FSx CSIaws_fsx_lustre_csi_policy_name"${local.cluster_config.name}-FSx_Lustre_CSI"

19. ArgoCD Namespace Race Condition

Patterns: Pattern 2a

Problem

The ArgoCD EKS Capability creates the argocd namespace asynchronously. If the GitOps Bridge secret creation races it, the apply fails.

Fix

Make the namespace resource conditional -- only create when ArgoCD capability is disabled:

resource "kubernetes_namespace_v1" "argocd" {
count = local.argocd_idc_enabled ? 0 : 1
metadata { name = local.argocd_namespace }
depends_on = [module.eks_cluster]
}

20. EKS Capability Destroy Hangs Terraform

Patterns: All patterns using EKS Capabilities

Problem: The provider's delete operation for capabilities hangs indefinitely during terraform destroy.

Fix: Add a null_resource with destroy-time provisioner that deletes capabilities via the EKS API before Terraform attempts deletion. Include sleep 180 for ArgoCD capability deletion time.

Workaround: Manually delete capabilities via API, remove from state, then destroy:

terraform state list | grep capability | xargs -I{} terraform state rm {}
terraform destroy -auto-approve

21. CIS Policies Cannot Be Deployed as Helm Chart

Patterns: Pattern 2a, 2b

Problem: Kyverno CIS policies use JMESPath {{ }} delimiters that Helm interprets as Go templates.

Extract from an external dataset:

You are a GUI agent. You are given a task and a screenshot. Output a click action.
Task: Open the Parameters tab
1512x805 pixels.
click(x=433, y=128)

Fix: Deploy via kubectl_manifest resources in the custom-addons Terraform module.


22. Pattern 2a Custom-Addons Require Real Git Repo

Patterns: Pattern 2a

Problem: Custom-addons ApplicationSets use ArgoCD's git directory generator, which requires a real, accessible git repository URL.

Fix: For resources needed at deploy time (Velero S3, CIS policies), create them in Terraform rather than relying on ArgoCD custom-addons.